◆ **Task goal**: Return each line of the entries that holds the string "navigation".

◆ **Source data**:
◇ ◇ ◇ ◇ ◇ ◇ ◇
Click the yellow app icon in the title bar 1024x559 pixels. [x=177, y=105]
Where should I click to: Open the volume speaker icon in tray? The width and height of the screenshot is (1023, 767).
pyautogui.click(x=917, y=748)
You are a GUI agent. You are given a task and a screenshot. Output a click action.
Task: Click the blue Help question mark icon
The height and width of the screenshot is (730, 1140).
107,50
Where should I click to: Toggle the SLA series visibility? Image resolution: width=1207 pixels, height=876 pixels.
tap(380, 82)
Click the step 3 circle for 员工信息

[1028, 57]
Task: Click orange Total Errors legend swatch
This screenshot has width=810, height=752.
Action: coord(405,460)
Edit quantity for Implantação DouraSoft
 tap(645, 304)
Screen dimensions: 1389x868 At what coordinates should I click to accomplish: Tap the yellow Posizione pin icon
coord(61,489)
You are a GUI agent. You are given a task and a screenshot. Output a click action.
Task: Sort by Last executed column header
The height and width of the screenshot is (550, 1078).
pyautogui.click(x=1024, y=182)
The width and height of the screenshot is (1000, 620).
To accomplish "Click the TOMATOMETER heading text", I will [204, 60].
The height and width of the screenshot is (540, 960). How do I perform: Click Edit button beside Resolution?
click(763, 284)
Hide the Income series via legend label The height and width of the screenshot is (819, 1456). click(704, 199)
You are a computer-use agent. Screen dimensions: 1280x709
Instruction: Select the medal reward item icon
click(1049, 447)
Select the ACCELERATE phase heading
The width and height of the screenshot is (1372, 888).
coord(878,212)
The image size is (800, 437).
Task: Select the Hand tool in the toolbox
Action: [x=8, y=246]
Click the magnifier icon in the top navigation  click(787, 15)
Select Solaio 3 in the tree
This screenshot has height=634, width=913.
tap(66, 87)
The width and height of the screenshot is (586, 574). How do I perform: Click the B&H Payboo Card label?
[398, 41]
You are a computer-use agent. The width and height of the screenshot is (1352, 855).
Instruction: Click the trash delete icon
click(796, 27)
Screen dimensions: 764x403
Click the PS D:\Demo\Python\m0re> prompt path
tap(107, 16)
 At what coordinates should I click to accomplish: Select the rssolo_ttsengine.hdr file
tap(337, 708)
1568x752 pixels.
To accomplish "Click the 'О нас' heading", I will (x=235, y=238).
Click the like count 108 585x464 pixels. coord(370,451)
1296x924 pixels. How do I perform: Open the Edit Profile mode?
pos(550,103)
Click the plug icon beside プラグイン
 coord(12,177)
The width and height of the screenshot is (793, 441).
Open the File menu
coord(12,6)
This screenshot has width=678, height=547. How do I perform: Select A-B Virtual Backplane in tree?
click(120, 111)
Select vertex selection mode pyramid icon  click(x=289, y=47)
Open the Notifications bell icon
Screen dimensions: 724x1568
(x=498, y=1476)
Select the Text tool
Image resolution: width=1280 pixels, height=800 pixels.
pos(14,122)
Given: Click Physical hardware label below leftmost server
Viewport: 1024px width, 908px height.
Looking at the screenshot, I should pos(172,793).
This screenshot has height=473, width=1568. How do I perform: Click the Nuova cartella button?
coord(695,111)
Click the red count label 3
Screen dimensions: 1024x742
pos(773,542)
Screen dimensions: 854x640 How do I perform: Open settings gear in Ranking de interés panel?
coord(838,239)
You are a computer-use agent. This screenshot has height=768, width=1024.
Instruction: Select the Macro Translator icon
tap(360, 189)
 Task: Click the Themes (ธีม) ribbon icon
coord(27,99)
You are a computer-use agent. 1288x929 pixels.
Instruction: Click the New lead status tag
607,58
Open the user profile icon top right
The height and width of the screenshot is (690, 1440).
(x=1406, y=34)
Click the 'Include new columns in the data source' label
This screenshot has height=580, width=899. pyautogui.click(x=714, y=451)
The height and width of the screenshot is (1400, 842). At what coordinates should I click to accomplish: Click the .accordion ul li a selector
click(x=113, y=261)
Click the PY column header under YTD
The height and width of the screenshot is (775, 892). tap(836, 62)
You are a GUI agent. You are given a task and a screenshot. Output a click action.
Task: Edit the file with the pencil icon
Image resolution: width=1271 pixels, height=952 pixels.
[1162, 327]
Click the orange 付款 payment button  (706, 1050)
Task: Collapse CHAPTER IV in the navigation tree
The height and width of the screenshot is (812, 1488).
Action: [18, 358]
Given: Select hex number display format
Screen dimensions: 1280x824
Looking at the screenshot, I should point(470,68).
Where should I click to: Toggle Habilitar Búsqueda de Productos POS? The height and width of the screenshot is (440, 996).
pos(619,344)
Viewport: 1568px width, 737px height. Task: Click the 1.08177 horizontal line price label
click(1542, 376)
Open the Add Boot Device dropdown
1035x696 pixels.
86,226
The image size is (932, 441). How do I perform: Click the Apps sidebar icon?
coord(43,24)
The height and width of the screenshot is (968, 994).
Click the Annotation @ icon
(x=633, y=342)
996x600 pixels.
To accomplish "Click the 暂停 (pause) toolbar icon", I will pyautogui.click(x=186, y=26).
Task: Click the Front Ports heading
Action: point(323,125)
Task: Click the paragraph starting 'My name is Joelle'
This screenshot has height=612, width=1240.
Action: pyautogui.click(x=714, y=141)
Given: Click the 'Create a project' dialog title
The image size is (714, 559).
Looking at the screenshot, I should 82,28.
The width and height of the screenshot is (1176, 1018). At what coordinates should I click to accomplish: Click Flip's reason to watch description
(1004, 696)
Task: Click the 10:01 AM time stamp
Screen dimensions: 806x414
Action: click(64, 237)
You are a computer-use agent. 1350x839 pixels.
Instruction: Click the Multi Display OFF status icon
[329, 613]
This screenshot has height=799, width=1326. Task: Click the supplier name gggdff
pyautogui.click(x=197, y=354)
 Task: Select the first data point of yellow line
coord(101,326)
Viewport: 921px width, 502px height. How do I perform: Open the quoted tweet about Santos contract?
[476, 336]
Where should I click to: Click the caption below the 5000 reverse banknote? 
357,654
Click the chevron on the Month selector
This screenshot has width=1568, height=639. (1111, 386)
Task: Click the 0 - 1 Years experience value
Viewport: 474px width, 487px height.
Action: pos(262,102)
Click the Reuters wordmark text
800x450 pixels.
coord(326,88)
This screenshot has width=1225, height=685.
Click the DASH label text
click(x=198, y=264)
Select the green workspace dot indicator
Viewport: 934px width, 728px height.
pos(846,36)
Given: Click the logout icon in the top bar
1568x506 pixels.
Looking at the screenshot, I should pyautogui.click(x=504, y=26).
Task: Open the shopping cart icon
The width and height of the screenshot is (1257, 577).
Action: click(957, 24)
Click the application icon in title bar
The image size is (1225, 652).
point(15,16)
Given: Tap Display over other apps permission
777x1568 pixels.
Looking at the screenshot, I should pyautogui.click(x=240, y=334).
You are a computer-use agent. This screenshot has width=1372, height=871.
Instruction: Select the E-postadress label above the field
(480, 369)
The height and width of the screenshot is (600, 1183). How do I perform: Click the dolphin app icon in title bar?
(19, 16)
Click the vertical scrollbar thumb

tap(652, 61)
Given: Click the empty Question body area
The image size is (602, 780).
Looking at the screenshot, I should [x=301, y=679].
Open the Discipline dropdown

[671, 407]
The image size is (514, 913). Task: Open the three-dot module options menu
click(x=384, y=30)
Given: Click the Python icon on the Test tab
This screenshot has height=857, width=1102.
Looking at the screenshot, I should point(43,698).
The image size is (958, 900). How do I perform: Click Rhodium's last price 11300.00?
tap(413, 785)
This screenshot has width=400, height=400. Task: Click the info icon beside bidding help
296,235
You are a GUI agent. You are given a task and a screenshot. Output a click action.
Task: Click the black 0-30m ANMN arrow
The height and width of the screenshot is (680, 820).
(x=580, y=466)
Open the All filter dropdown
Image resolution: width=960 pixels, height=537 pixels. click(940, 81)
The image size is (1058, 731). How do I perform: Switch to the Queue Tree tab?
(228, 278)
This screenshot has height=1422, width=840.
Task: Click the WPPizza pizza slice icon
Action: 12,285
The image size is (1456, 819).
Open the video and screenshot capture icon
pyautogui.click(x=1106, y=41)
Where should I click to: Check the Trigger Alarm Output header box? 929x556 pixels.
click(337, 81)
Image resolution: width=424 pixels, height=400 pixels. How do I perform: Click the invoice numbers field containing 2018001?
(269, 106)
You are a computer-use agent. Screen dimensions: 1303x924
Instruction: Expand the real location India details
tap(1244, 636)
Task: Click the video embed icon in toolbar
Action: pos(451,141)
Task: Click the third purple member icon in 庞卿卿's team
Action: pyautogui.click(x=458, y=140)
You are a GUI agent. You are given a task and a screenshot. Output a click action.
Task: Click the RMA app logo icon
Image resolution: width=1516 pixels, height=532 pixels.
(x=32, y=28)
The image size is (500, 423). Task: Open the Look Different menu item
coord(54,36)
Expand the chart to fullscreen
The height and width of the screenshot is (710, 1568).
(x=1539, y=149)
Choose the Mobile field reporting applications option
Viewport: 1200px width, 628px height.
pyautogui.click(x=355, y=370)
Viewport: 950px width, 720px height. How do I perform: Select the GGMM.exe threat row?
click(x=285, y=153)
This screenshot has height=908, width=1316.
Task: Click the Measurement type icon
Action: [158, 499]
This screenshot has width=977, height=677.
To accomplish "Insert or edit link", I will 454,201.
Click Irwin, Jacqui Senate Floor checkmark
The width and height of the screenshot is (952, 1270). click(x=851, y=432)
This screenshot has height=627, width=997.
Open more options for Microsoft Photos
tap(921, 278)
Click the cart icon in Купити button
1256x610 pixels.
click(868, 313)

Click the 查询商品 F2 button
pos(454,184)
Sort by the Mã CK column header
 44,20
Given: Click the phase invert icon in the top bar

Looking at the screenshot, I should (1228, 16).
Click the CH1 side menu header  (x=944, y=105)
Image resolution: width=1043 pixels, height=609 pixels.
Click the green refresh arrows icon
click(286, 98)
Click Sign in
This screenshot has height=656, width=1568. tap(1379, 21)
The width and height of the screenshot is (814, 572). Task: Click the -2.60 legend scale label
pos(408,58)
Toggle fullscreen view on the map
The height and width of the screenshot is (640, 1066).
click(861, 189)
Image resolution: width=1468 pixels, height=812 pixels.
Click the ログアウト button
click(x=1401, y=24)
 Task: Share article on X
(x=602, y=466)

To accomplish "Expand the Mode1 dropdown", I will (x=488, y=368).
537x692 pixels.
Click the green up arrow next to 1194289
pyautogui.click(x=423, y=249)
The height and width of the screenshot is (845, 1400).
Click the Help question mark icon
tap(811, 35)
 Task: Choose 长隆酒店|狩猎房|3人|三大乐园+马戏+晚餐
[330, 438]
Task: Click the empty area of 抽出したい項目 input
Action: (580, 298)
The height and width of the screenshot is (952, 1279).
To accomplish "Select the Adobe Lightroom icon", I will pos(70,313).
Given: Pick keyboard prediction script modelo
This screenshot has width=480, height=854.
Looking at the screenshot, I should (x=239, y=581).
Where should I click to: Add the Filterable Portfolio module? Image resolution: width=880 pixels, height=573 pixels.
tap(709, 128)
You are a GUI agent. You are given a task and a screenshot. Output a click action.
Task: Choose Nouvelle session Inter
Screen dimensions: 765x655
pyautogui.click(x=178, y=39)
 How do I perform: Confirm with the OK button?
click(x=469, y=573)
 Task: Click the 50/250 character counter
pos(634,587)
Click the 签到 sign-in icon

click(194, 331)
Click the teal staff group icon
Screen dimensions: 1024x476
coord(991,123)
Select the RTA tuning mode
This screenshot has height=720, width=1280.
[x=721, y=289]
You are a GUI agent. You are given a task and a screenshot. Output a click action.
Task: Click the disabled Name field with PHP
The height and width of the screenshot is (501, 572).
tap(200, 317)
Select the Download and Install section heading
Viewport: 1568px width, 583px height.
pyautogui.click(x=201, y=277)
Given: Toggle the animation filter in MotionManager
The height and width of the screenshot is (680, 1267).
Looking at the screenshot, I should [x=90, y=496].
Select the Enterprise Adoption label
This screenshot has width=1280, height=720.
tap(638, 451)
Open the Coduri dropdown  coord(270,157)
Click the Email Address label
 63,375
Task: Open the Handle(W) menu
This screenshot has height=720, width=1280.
◇ ◇ ◇ ◇ ◇ ◇ ◇
◆ **Your response**:
Click the magnifier icon in the top navigation  click(787, 15)
Task: Collapse CHAPTER IV in the navigation tree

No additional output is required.